Russia and Belarus War Games Place Enemy in Poland and Baltics

Oleg Belokonev
Belarusian Deputy Defense Minister Oleg Belokonev attends a news conference on the forthcoming Zapad (West) 2017 joint war games with Russia, in Minsk, Belarus, August 29. Vasily Fedosenko/Reuters

Russia and Belarus's joint military drill is not, as some European countries fear, a simulated assault on NATO, its organizers argue. The exercise will instead take on the fierce (though hypothetical) foes that are Vaisnoria and its Western backers Wesbaria and Lubenia, according to the newly presented program for the upcoming event, Belarus's deputy defense minister said on Tuesday.

The exercise, called Zapad (West) 2017, is scheduled to start September 14. It will last six days and involve around 12,000 troops, though past iterations of such drills have expanded tenfold nearer to the date, despite similar initial personnel numbers announcements.

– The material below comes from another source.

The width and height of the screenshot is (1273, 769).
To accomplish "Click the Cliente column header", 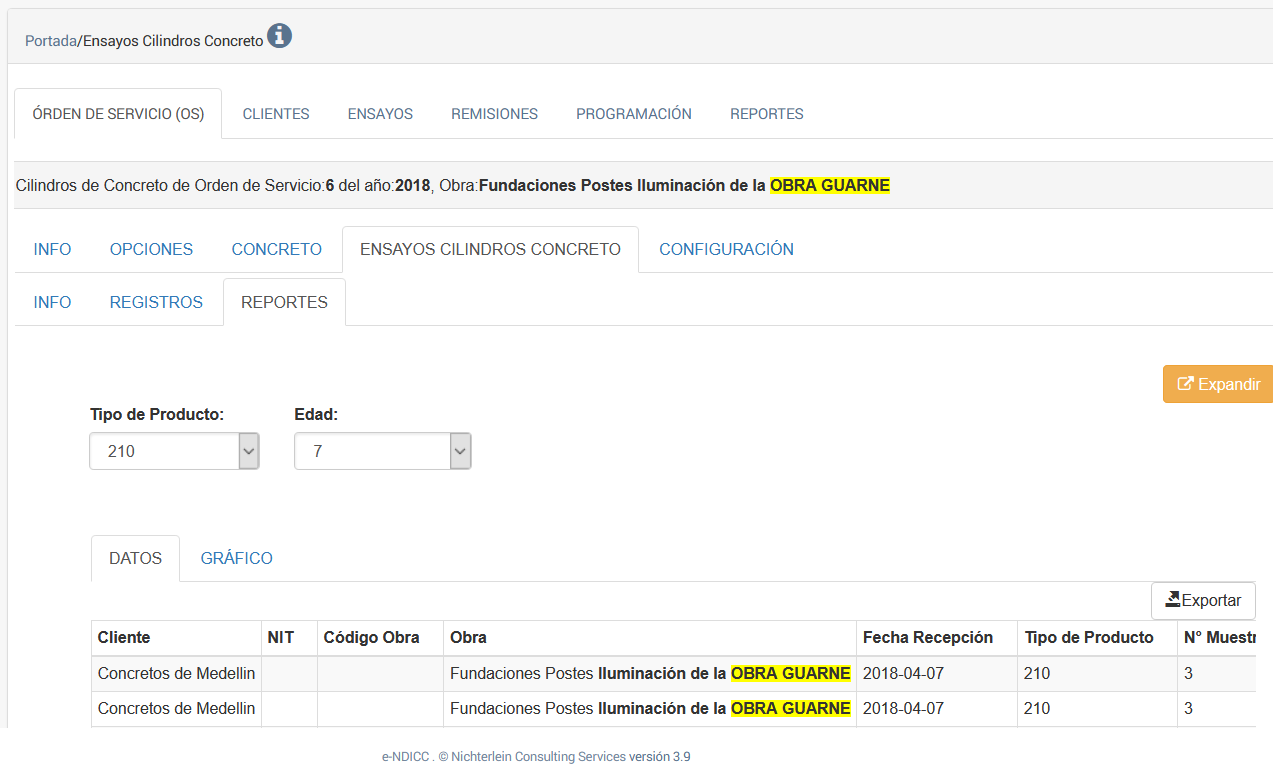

Formally, Russia and Belarus have called it a defensive drill, one with a focus on counterterrorism maneuvers, while Lithuania and others have described it as a simulation for war with NATO. The drill scenario described by Belarusian Deputy Defense Minister Oleg Belokonev has done little to allay fears among Belarus's western neighbors.

Vaisnoria, the main antagonist of the drill, is a hypothetical region of Belarus, held by mystery insurgents. It sits on Belarus's northwestern territory, bordering NATO allies Lithuania and Poland. The Belarusian regions under Vaisnoria's imaginary rule are curiously ones with a higher number of Catholics, compared with the rest of the predominantly Orthodox Belarus.

This choice has a peculiar parallel with the electoral map of Belarus, local news site Charter 97 pointed out.

A quick look at where Belarus and Russia imagine the main partners of Vaisnoria sit is also unlikely to calm anybody concerned by Zapad 2017. Wesbaria and Lubenia occupy territory that in reality falls in Poland, Lithuania and Latvia. All of them are NATO neighbors that are among the most concerned about the drill and its aftermath. Poland has suggested Russia is using the drill as a cover to pour military westward, into Belarus that it does not intend to pull back.

Even the chosen names of the hostile, imaginary republics are neither Belarusian nor Russian but have their roots in the Baltic languages, Belarus's Nasha Niva newspaper reports.

Belokonev's description of the insurgency also seemed to blur the lines between a military and militant target. According to the defense official, the exercise was designed that way to practice combat against "international separatist and terrorist organizations, having external support," Belarusian state news agency BTA reports.

Vaisnoria's insurgency is in fact represented by a joint front, labeled the "Western" team, and the "Northern" team, consisting of Belarus and Russia, whose post-Soviet political alliance is also known as the Union State.

"The main reason for the intensifying situation is the attempt of the 'Westerners' to destabilize the situation on the [Belarusian] republic's territory and succeed in worsening ties between those in the Union state," Belokonev said of the exercise, national news website Naviny reports. Belarus is the one trying to contain the situation, "and Russia supports it politically, financially, technically and militarily," he said.

Fear of war among the Baltic states continues to be high since Russia's annexation of Crimea from another former Soviet state—Ukraine. Polls show more people in the Baltics currently fear war than extremist attacks.